:: Fragmento para leer ::
+ + + +

Cero K es un capítulo más en el continuo avance de la ciencia ficción como un nuevo realismo: el millonario Ross Lockhart —padre del abúlico narrador, Jeff— quiere criopreservar el cuerpo de su segunda esposa, Artis, que sufre una enfermedad terminal. Junto a otros socios, ha invertido en la Convergence, un instituto secreto localizado entre los Urales y Siberia, que promete vida eterna a sus clientes: ha desarrollado técnicas para preservar cuerpos de modo que, en el futuro, con los avances biotecnológicos, estos sean reanimados y adquieran inmortalidad. Ciencia: en los Estados Unidos hay varios institutos como el que describe DeLillo (el más conocido es el Alcor Life Extension Foundation); ficción: se han logrado avances en la criopreservación, pero todavía falta lo más difícil, que es la tecnología capaz de reanimar los cuerpos preservados.

+ + + +

:: Extracto de datos ::
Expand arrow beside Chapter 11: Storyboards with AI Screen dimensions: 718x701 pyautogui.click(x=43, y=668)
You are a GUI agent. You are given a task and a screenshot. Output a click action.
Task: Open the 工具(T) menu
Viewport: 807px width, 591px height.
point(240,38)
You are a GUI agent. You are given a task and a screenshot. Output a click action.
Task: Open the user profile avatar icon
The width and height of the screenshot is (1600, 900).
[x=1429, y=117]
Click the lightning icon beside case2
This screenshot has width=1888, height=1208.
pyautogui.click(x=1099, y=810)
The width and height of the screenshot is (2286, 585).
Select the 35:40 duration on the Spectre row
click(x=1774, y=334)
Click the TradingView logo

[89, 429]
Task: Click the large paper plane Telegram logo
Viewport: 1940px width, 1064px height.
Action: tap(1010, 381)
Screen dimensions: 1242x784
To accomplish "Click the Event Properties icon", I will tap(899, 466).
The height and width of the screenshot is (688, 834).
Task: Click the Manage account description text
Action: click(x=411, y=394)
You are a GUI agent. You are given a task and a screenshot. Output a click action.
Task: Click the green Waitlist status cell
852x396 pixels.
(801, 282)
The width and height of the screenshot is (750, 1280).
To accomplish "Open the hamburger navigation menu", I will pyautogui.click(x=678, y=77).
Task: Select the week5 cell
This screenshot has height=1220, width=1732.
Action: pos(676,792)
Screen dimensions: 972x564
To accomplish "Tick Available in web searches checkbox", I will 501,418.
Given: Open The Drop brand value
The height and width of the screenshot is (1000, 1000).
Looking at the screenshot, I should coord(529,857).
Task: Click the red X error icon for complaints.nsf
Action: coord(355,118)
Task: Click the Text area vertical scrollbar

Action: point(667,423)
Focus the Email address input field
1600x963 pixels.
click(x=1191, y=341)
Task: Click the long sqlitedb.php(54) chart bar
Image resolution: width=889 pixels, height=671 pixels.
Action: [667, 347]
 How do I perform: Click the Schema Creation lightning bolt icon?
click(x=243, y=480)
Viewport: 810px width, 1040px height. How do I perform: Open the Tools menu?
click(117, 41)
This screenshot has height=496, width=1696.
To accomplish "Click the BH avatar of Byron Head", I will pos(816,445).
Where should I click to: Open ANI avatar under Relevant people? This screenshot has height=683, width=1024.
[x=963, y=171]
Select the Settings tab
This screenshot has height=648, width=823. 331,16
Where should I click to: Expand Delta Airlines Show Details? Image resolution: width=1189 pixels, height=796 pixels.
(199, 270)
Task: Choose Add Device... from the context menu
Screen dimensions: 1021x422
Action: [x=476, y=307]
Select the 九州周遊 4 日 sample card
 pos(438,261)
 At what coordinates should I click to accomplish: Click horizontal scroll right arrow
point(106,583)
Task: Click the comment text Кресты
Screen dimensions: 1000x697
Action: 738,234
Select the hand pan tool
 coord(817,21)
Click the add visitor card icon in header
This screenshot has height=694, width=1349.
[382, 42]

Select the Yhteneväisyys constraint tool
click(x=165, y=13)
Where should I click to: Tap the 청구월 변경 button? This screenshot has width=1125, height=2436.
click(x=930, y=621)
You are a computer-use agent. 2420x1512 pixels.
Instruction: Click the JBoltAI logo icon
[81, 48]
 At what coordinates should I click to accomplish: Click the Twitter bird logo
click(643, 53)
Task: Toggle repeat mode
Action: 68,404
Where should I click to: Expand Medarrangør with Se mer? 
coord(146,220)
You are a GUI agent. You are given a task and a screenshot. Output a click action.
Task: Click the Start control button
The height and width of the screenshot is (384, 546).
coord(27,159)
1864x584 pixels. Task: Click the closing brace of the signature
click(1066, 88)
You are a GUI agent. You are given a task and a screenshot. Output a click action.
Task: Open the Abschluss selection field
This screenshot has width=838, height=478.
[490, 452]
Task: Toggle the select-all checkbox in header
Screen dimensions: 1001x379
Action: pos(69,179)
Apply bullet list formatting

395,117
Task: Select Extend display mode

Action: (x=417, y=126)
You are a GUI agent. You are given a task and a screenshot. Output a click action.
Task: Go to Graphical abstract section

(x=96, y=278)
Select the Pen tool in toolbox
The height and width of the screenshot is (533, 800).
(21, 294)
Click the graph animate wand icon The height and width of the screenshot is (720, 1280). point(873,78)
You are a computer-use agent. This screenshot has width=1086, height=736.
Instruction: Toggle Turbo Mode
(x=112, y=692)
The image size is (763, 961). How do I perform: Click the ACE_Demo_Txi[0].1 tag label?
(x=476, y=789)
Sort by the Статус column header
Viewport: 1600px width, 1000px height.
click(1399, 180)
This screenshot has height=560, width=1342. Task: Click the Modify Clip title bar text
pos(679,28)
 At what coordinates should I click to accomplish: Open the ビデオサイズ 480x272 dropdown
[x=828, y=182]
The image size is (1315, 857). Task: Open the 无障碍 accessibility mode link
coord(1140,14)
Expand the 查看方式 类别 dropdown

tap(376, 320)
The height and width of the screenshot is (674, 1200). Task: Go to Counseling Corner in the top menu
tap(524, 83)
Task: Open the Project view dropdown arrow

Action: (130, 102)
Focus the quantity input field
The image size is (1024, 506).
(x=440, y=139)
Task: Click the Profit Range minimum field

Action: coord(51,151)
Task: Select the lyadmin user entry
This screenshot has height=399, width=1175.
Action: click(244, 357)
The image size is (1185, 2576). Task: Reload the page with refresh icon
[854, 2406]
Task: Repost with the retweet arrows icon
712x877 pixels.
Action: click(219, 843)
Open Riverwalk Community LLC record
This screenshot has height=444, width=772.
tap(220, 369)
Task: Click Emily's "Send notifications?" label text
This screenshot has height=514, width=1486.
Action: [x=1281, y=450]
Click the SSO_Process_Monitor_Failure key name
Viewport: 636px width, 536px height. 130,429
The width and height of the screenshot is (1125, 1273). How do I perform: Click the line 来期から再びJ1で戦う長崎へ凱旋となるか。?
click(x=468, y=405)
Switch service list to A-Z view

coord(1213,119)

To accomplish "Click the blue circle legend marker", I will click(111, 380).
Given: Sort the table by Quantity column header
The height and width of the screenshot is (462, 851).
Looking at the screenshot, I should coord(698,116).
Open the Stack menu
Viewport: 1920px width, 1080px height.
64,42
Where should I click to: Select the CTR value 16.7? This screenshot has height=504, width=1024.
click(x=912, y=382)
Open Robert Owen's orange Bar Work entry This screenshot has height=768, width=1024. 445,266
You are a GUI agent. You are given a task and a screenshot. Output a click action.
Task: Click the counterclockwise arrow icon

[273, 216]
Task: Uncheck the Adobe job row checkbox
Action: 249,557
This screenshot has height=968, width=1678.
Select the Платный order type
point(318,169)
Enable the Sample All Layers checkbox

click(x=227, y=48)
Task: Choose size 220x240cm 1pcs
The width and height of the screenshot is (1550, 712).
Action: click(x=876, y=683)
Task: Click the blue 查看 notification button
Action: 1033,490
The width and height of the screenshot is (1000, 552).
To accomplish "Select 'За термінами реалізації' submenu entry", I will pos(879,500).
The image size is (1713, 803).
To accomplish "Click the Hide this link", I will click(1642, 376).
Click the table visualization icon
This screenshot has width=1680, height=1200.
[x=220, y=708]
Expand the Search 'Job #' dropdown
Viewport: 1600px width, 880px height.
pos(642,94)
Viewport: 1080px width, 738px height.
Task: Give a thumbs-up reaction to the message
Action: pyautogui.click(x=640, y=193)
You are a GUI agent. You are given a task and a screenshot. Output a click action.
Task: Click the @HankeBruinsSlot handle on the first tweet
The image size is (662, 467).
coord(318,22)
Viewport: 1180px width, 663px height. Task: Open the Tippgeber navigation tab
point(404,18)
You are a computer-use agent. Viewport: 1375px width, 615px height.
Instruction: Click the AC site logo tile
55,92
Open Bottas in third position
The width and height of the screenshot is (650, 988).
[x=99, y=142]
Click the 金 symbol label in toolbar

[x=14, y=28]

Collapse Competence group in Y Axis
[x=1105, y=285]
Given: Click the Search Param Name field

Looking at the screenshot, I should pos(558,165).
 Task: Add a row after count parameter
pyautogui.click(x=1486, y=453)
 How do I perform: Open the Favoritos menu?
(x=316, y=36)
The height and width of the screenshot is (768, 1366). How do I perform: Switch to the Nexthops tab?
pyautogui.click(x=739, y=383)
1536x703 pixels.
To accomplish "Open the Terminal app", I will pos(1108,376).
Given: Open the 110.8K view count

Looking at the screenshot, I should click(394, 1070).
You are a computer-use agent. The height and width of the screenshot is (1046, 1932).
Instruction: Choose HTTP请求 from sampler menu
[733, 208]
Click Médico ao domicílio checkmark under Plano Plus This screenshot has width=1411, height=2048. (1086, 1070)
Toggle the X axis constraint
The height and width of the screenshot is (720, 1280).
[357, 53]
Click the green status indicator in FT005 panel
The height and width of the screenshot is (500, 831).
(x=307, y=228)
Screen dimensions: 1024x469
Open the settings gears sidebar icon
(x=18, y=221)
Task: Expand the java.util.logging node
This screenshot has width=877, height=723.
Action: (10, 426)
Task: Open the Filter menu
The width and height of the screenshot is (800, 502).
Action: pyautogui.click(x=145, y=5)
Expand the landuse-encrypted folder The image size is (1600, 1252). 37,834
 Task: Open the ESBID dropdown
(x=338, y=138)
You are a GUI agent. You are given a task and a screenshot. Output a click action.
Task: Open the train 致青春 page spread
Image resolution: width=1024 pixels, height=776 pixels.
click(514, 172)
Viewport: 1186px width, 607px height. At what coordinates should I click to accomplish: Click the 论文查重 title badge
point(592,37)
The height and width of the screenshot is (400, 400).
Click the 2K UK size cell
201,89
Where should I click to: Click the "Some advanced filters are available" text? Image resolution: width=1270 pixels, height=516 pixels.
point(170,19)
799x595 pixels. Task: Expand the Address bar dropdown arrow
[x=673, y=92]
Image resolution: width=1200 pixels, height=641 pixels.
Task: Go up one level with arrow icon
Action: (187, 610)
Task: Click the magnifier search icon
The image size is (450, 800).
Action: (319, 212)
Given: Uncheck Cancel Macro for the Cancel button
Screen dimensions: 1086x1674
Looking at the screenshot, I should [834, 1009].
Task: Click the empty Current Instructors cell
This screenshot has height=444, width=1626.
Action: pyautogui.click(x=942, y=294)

+ + + +

:: Actividades ::
1. Según el fragmento sobre Cero K, ¿dónde se localiza el instituto llamado la Convergence?
2. Por favor, reproduce del fragmento sobre Cero K todo lo que va desde "Cero K es un" hasta "los cuerpos preservados.".

:: Respuestas del ejercicio ::
1. Entre los Urales y Siberia.

2.
Cero K es un capítulo más en el continuo avance de la ciencia ficción como un nuevo realismo: el millonario Ross Lockhart —padre del abúlico narrador, Jeff— quiere criopreservar el cuerpo de su segunda esposa, Artis, que sufre una enfermedad terminal. Junto a otros socios, ha invertido en la Convergence, un instituto secreto localizado entre los Urales y Siberia, que promete vida eterna a sus clientes: ha desarrollado técnicas para preservar cuerpos de modo que, en el futuro, con los avances biotecnológicos, estos sean reanimados y adquieran inmortalidad. Ciencia: en los Estados Unidos hay varios institutos como el que describe DeLillo (el más conocido es el Alcor Life Extension Foundation); ficción: se han logrado avances en la criopreservación, pero todavía falta lo más difícil, que es la tecnología capaz de reanimar los cuerpos preservados.